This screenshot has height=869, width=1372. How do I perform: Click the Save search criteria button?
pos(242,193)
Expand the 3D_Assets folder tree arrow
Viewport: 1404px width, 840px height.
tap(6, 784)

■ ■ ■

** ABOUT THIS TASK **
Write out every entry above exactly as given.

** TASK OUTPUT **
This screenshot has height=869, width=1372. How do I perform: Click the Save search criteria button?
pos(242,193)
Expand the 3D_Assets folder tree arrow
Viewport: 1404px width, 840px height.
tap(6, 784)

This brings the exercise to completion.